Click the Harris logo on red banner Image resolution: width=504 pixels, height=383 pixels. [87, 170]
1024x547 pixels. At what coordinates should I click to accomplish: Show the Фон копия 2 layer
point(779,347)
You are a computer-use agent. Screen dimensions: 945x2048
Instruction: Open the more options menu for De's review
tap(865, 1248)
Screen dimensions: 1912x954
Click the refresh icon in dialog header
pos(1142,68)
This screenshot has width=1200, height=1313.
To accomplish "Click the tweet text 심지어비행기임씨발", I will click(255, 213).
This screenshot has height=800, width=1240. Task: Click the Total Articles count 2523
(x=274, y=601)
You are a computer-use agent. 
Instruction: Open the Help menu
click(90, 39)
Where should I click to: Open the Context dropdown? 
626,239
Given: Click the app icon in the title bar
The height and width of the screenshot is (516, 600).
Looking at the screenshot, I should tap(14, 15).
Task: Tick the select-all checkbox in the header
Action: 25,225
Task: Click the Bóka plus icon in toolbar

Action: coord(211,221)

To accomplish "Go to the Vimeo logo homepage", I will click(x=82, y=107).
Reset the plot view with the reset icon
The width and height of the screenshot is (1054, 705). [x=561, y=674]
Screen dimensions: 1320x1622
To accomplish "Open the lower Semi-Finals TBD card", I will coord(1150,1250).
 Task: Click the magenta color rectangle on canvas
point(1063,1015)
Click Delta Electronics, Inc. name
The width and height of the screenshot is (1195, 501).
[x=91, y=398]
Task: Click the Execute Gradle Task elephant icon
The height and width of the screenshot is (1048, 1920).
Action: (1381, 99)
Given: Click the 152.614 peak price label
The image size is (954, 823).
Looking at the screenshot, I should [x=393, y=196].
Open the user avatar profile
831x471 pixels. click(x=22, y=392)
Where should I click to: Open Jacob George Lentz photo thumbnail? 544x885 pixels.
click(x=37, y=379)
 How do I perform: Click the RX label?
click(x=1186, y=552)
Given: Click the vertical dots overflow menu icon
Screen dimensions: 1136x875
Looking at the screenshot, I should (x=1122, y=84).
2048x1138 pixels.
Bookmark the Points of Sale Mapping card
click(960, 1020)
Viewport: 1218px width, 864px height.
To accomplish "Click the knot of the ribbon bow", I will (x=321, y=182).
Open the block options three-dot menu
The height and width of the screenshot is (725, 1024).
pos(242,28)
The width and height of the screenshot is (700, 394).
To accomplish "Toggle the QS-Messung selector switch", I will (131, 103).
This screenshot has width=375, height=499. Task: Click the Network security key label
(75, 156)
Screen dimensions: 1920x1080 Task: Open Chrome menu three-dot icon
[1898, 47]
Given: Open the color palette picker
◆ ◆ ◆ ◆ ◆ ◆ ◆
# TASK DETAILS
Retype the stretch of items from the line containing "Reset the plot view with the reset icon" through the line containing "Looking at the screenshot, I should [x=393, y=196].", both lines included, reproducing each line precisely.

# TASK ANSWER
Reset the plot view with the reset icon
The width and height of the screenshot is (1054, 705). [x=561, y=674]
Screen dimensions: 1320x1622
To accomplish "Open the lower Semi-Finals TBD card", I will coord(1150,1250).
 Task: Click the magenta color rectangle on canvas
point(1063,1015)
Click Delta Electronics, Inc. name
The width and height of the screenshot is (1195, 501).
[x=91, y=398]
Task: Click the Execute Gradle Task elephant icon
The height and width of the screenshot is (1048, 1920).
Action: (1381, 99)
Given: Click the 152.614 peak price label
The image size is (954, 823).
Looking at the screenshot, I should [x=393, y=196].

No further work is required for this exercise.